# [Assignment]
Write the records out once more. Leave each line exactly as given.
++++
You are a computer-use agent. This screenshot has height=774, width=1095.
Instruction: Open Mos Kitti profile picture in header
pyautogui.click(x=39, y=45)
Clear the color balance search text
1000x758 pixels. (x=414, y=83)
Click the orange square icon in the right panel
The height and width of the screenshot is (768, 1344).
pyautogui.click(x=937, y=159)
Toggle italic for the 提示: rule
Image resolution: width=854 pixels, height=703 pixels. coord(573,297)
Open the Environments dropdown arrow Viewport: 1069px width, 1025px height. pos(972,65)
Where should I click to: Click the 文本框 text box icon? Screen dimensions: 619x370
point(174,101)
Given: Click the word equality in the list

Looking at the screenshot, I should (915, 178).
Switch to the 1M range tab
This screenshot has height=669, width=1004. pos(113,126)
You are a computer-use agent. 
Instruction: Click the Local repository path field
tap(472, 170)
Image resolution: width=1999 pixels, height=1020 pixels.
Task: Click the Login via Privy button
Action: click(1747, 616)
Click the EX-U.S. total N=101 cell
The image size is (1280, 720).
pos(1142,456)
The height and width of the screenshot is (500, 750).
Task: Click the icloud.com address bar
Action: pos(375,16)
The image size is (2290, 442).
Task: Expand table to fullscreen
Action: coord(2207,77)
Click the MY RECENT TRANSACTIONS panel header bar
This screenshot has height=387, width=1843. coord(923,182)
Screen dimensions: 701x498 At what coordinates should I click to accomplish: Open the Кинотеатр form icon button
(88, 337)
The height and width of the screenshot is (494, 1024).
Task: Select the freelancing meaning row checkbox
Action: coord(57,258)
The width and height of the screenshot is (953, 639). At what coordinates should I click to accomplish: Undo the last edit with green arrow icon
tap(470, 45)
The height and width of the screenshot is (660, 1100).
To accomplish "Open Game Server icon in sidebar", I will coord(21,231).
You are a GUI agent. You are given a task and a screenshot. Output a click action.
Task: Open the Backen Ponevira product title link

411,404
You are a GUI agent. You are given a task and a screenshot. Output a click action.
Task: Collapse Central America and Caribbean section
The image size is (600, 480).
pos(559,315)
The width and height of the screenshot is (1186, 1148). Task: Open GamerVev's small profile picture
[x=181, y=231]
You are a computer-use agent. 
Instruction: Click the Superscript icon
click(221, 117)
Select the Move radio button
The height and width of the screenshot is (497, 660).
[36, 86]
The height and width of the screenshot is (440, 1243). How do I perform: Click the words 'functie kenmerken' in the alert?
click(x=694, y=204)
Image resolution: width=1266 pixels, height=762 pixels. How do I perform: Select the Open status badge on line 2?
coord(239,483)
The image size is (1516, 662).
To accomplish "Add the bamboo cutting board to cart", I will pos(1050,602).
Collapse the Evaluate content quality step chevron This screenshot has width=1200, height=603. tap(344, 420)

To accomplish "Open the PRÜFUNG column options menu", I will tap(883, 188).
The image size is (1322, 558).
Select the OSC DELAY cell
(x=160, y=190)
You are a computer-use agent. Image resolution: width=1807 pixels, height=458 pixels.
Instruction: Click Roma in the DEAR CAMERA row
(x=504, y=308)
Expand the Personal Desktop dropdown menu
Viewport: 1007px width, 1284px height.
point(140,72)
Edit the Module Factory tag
++++
# [Result for this task]
You are a computer-use agent. This screenshot has height=774, width=1095.
Instruction: Open Mos Kitti profile picture in header
pyautogui.click(x=39, y=45)
Clear the color balance search text
1000x758 pixels. (x=414, y=83)
Click the orange square icon in the right panel
The height and width of the screenshot is (768, 1344).
pyautogui.click(x=937, y=159)
Toggle italic for the 提示: rule
Image resolution: width=854 pixels, height=703 pixels. coord(573,297)
Open the Environments dropdown arrow Viewport: 1069px width, 1025px height. pos(972,65)
Where should I click to: Click the 文本框 text box icon? Screen dimensions: 619x370
point(174,101)
Given: Click the word equality in the list

Looking at the screenshot, I should (915, 178).
Switch to the 1M range tab
This screenshot has height=669, width=1004. pos(113,126)
You are a computer-use agent. 
Instruction: Click the Local repository path field
tap(472, 170)
Image resolution: width=1999 pixels, height=1020 pixels.
Task: Click the Login via Privy button
Action: click(1747, 616)
Click the EX-U.S. total N=101 cell
The image size is (1280, 720).
pos(1142,456)
The height and width of the screenshot is (500, 750).
Task: Click the icloud.com address bar
Action: pos(375,16)
The image size is (2290, 442).
Task: Expand table to fullscreen
Action: coord(2207,77)
Click the MY RECENT TRANSACTIONS panel header bar
This screenshot has height=387, width=1843. coord(923,182)
Screen dimensions: 701x498 At what coordinates should I click to accomplish: Open the Кинотеатр form icon button
(88, 337)
The height and width of the screenshot is (494, 1024).
Task: Select the freelancing meaning row checkbox
Action: coord(57,258)
The width and height of the screenshot is (953, 639). At what coordinates should I click to accomplish: Undo the last edit with green arrow icon
tap(470, 45)
The height and width of the screenshot is (660, 1100).
To accomplish "Open Game Server icon in sidebar", I will coord(21,231).
You are a GUI agent. You are given a task and a screenshot. Output a click action.
Task: Open the Backen Ponevira product title link

411,404
You are a GUI agent. You are given a task and a screenshot. Output a click action.
Task: Collapse Central America and Caribbean section
The image size is (600, 480).
pos(559,315)
The width and height of the screenshot is (1186, 1148). Task: Open GamerVev's small profile picture
[x=181, y=231]
You are a computer-use agent. 
Instruction: Click the Superscript icon
click(221, 117)
Select the Move radio button
The height and width of the screenshot is (497, 660).
[36, 86]
The height and width of the screenshot is (440, 1243). How do I perform: Click the words 'functie kenmerken' in the alert?
click(x=694, y=204)
Image resolution: width=1266 pixels, height=762 pixels. How do I perform: Select the Open status badge on line 2?
coord(239,483)
The image size is (1516, 662).
To accomplish "Add the bamboo cutting board to cart", I will pos(1050,602).
Collapse the Evaluate content quality step chevron This screenshot has width=1200, height=603. tap(344, 420)

To accomplish "Open the PRÜFUNG column options menu", I will tap(883, 188).
The image size is (1322, 558).
Select the OSC DELAY cell
(x=160, y=190)
You are a computer-use agent. Image resolution: width=1807 pixels, height=458 pixels.
Instruction: Click Roma in the DEAR CAMERA row
(x=504, y=308)
Expand the Personal Desktop dropdown menu
Viewport: 1007px width, 1284px height.
point(140,72)
Edit the Module Factory tag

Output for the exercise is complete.